Extracted data entries:

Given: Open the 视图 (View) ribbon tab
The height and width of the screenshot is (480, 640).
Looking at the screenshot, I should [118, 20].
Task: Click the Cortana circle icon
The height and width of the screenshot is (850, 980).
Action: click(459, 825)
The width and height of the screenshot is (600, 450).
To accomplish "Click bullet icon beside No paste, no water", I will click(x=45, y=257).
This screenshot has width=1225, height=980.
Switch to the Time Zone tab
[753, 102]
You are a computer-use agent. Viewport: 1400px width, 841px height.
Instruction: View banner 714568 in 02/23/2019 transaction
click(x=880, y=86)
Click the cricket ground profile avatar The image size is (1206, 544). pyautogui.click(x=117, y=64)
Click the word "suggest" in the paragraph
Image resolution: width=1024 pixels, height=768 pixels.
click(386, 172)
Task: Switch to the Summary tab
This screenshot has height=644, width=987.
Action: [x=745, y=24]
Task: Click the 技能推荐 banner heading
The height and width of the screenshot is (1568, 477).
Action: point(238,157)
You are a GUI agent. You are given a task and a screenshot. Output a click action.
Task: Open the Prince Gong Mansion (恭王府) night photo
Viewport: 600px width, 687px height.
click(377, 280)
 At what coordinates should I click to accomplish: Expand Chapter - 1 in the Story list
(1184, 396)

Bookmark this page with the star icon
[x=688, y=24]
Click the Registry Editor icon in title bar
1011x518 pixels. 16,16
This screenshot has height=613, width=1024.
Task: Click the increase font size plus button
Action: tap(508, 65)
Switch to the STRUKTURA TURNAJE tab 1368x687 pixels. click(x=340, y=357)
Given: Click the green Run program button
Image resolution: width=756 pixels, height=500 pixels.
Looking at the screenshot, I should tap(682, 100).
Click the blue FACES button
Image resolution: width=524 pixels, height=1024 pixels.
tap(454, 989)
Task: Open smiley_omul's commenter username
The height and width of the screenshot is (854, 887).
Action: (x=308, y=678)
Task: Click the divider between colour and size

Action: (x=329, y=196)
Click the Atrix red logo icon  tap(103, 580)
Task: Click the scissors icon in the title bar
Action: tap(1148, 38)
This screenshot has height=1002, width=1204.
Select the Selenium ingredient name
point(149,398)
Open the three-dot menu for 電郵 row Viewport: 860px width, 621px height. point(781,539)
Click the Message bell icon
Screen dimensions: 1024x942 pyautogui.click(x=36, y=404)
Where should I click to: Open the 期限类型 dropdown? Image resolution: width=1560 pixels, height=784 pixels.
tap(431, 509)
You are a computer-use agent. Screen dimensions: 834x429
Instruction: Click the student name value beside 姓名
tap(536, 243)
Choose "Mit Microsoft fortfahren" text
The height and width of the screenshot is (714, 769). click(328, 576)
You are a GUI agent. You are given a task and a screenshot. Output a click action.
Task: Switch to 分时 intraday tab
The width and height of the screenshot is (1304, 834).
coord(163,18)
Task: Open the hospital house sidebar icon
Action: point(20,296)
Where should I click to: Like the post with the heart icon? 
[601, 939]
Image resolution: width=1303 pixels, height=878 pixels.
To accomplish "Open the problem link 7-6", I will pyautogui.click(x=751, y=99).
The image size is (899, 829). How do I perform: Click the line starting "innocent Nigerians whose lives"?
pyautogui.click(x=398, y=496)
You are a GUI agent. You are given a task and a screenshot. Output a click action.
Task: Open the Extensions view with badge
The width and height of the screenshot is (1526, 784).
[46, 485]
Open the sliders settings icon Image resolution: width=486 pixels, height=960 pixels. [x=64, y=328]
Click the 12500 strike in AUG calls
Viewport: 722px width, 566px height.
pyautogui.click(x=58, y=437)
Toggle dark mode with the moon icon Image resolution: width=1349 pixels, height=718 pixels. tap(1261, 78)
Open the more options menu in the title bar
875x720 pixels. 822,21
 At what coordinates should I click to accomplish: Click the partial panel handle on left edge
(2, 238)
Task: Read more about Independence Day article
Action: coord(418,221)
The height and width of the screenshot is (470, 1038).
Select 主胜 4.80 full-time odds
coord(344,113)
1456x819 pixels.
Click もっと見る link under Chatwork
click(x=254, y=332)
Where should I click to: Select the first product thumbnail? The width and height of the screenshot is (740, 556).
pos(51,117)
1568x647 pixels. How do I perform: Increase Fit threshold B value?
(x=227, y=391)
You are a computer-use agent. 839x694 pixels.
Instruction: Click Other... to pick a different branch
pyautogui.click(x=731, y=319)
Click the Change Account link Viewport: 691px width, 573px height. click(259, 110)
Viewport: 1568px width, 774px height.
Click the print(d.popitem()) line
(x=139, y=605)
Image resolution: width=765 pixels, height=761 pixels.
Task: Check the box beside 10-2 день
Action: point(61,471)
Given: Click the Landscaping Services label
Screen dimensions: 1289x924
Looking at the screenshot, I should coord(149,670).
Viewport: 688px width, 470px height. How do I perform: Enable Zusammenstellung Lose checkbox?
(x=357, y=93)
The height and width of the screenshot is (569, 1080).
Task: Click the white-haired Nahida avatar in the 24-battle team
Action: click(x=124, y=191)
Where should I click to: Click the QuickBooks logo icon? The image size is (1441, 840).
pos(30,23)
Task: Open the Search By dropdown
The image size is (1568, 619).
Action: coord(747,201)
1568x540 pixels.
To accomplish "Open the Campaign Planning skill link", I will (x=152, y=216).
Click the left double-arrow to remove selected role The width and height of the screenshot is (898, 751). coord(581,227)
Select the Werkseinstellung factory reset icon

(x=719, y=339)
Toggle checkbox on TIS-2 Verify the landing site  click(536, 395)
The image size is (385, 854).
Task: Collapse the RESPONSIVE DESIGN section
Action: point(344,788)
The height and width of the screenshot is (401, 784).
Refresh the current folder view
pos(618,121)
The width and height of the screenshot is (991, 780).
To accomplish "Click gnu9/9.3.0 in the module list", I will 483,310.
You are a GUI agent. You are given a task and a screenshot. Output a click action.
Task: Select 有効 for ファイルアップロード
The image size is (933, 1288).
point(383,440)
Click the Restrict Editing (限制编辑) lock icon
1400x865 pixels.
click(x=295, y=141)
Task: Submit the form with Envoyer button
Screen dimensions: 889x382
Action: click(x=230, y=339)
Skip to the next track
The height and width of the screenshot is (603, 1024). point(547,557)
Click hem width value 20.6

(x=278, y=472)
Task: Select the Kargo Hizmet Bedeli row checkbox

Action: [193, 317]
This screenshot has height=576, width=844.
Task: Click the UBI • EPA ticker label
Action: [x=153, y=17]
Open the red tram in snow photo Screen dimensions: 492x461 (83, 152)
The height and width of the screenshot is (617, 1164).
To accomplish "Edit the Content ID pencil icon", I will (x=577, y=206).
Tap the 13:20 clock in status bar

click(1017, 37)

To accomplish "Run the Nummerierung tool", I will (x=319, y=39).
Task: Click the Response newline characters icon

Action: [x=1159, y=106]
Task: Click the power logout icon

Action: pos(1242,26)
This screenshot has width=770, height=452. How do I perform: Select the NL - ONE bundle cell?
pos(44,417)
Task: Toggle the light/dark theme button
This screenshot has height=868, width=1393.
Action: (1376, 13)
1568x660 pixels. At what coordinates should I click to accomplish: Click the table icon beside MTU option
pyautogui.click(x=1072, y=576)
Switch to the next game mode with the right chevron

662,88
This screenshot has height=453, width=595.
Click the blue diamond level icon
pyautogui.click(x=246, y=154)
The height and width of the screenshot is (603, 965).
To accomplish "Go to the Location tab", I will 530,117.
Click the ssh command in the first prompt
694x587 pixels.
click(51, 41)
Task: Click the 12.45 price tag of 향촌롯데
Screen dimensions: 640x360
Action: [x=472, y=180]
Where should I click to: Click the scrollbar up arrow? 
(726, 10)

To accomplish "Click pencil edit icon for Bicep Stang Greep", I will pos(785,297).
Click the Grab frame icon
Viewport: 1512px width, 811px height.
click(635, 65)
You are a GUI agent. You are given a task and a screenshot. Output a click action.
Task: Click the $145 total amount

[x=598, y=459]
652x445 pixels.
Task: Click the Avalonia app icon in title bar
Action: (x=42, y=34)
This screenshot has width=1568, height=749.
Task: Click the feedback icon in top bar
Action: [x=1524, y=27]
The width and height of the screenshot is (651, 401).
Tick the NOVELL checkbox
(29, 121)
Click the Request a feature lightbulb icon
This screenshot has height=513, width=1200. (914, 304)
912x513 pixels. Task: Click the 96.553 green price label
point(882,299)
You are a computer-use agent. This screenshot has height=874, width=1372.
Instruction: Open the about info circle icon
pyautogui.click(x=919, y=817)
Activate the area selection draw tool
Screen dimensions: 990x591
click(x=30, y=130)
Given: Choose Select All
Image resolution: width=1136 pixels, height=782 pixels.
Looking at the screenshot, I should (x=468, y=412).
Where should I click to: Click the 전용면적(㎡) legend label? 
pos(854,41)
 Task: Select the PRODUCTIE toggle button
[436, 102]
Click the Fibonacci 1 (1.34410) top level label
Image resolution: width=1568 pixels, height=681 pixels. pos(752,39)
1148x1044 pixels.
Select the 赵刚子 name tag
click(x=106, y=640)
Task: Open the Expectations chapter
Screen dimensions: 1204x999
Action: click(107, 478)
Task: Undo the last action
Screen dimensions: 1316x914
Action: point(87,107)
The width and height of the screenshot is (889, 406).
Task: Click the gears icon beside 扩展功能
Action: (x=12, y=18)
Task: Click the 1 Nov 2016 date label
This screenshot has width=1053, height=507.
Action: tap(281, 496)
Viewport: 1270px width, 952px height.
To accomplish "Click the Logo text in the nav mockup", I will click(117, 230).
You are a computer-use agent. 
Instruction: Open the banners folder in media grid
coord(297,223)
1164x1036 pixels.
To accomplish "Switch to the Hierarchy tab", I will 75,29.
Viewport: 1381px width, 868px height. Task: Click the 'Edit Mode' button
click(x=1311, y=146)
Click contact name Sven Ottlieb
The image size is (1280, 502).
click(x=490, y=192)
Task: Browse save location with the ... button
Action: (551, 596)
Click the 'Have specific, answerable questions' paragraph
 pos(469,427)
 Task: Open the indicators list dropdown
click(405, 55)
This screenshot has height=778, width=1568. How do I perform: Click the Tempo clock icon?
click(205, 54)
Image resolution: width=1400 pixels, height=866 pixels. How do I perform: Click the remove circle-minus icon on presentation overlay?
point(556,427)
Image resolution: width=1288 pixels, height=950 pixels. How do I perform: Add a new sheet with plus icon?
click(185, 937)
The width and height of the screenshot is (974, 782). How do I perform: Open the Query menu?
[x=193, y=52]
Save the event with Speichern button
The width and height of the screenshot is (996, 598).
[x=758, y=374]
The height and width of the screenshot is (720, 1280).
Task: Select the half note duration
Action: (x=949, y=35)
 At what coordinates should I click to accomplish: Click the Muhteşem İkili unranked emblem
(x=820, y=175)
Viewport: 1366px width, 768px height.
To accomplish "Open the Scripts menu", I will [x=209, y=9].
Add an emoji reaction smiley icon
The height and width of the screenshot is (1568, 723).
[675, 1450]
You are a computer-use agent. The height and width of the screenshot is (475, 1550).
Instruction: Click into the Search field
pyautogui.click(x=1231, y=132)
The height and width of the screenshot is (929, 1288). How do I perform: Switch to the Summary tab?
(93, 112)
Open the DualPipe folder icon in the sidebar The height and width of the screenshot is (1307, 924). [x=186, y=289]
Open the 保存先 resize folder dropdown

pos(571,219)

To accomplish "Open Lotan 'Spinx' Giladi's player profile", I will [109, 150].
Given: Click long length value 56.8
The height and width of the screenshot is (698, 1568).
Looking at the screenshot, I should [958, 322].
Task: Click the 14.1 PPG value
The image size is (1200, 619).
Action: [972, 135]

> **Instructions to follow**: Check the entries above for the word "profile" and copy every line where it turns up.

> **Written response**:
Click the cricket ground profile avatar The image size is (1206, 544). pyautogui.click(x=117, y=64)
To accomplish "Open Lotan 'Spinx' Giladi's player profile", I will [109, 150].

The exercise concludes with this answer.